On Sunday, Donald Trump campaign manager Kellyanne Conway came to the defense of her boss, calling the Republican presidential candidate "gracious" and a "gentleman."
The statement comes days after Trump was publicly embarrassed by leaks of NSFW audio recordings in which he spoke explicitly and disgustingly about women — including his own daughter — simultaneously signaling to the world that he might just be a sexual predator.
"Grab them by the pussy," Trump told then-Access Hollywood host Billy Bush, in a 2005 hot-mic conversation the Washington Post leaked Friday. "You can do anything you want."
Conway's statement is just the latest opportunity the political strategist has taken to remind the media of her dubious grasp on sexual assault.
Since the recordings surfaced, many have noted that the behavior Trump outlined qualifies as sexual assault. That, combined with his bleak history when it comes to the sexual victimization of women, only deepens questions about the Republican nominee's assertion that he "cherish[es] women." But not for his campaign manager.
"I have to assess people based on what I see in totem [sic]," Conway told CNN's Dana Bash in a post-debate interview. "And this is a man that I've been alone with many times who's never been anything but gracious and [a] gentleman and elevated me to the top level of his campaign the way he's elevated women in the Trump organization because he respects women."
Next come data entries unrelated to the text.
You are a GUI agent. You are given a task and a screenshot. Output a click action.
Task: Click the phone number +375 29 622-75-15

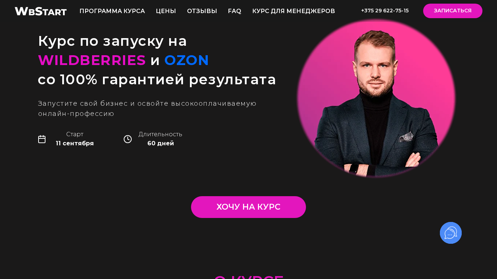(385, 11)
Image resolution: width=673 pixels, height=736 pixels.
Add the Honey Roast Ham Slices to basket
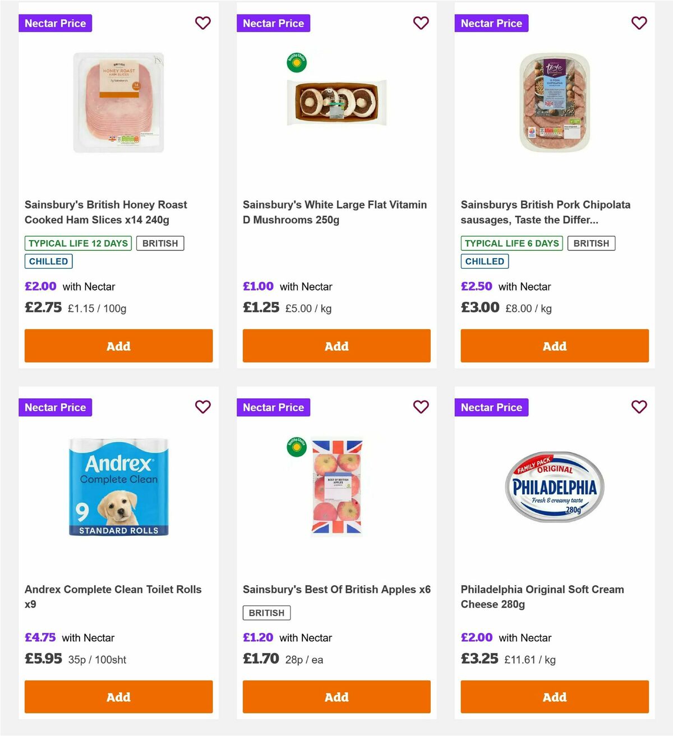click(118, 346)
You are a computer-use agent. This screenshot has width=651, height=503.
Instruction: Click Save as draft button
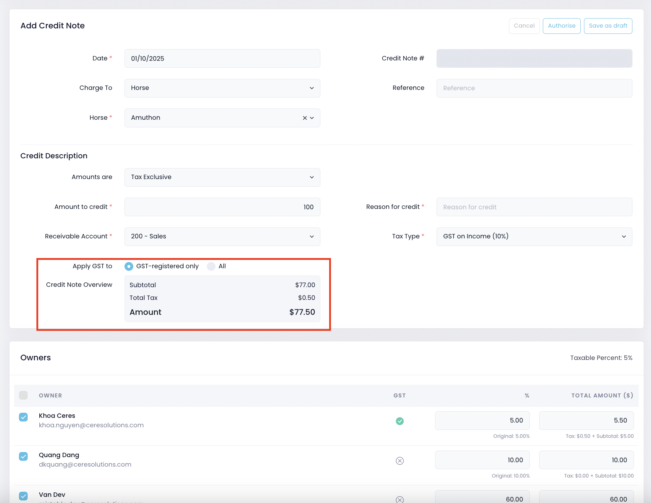pos(608,26)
As polls have shown, most people don't buy Conway's last point, especially not after the recent audio leaks. And while Conway called the candidate's comments "offensive and disgusting," echoing Melania Trump's assessment of the recordings, she also expressed satisfaction with his apology.
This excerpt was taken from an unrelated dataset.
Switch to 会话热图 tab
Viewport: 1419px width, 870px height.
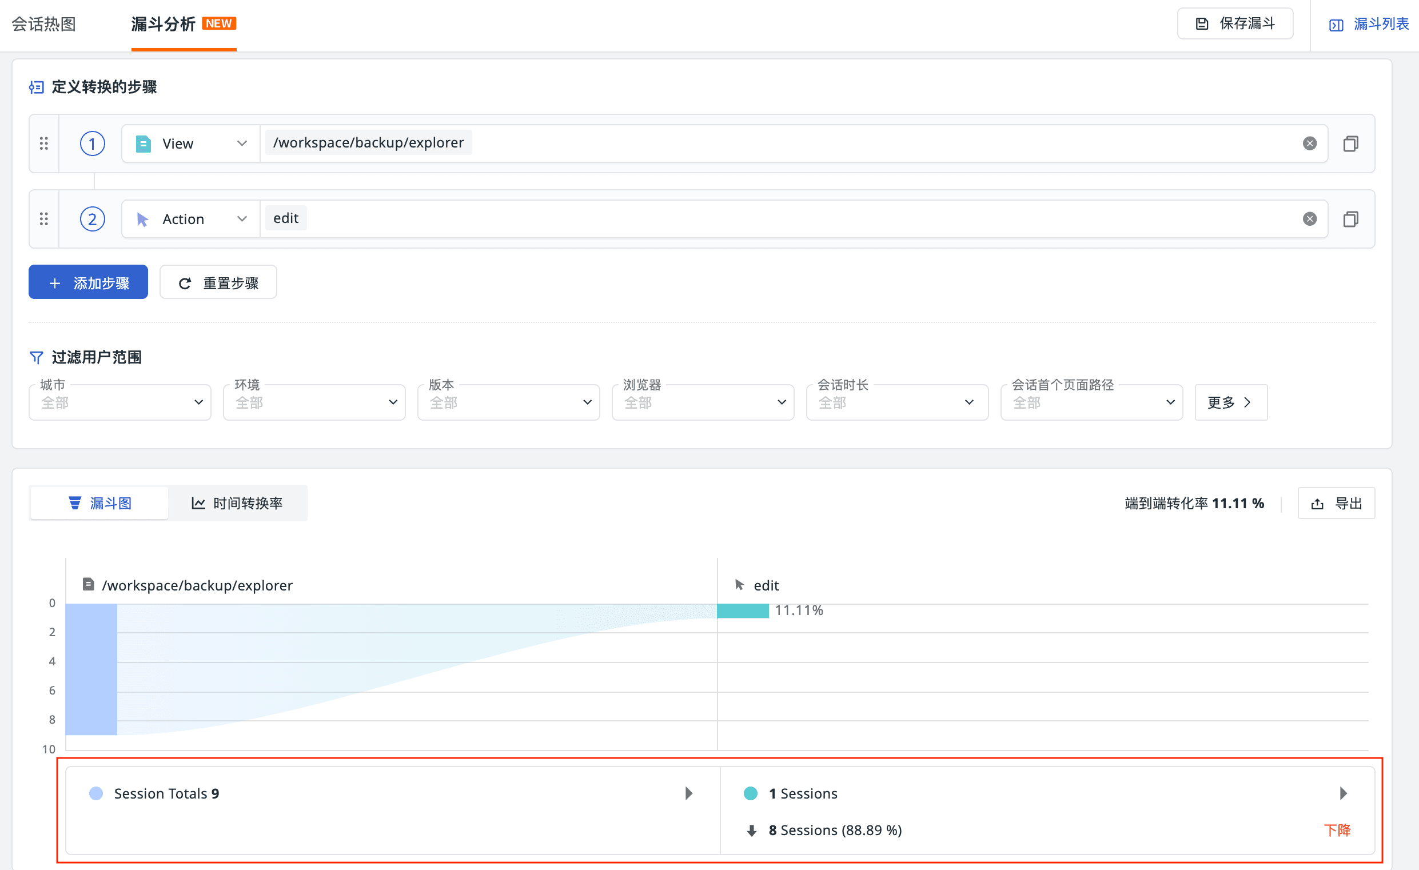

"I'm very happy that he apologized," Conway told Bash. "I'm glad he holds himself accountable."
While Conway has ostensibly never fallen prey to Trump's magnet-like mouth, the fact that he's never sexually assaulted her doesn't mean he's never sexually assaulted anyone else — numerous women have said the candidate has abused them physically, verbally or both.
But sexual assault is not a thing Conway appears to understand so well — in 2013, she suggested that women who are raped have only themselves to blame for not being physically strong enough to fight off their rapists.
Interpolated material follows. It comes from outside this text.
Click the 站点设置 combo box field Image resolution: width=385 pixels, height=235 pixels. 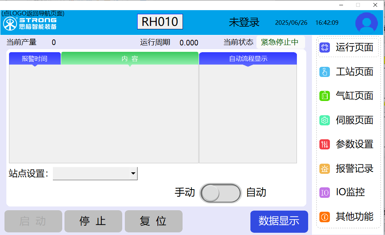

"If we were physiologically — not mentally, emotionally, professionally — equal to men, if we were physiologically as strong as men, rape would not exist," Conway said during a televised panel about women in combat. "You would be able to defend yourself and fight him off."
It may come as little surprise, then, that Conway disagreed with the assessment that Trump was describing sexual assault in the leaked tapes. In a post-interview tweet, she also suggested CNN misrepresented her characterization of the candidate.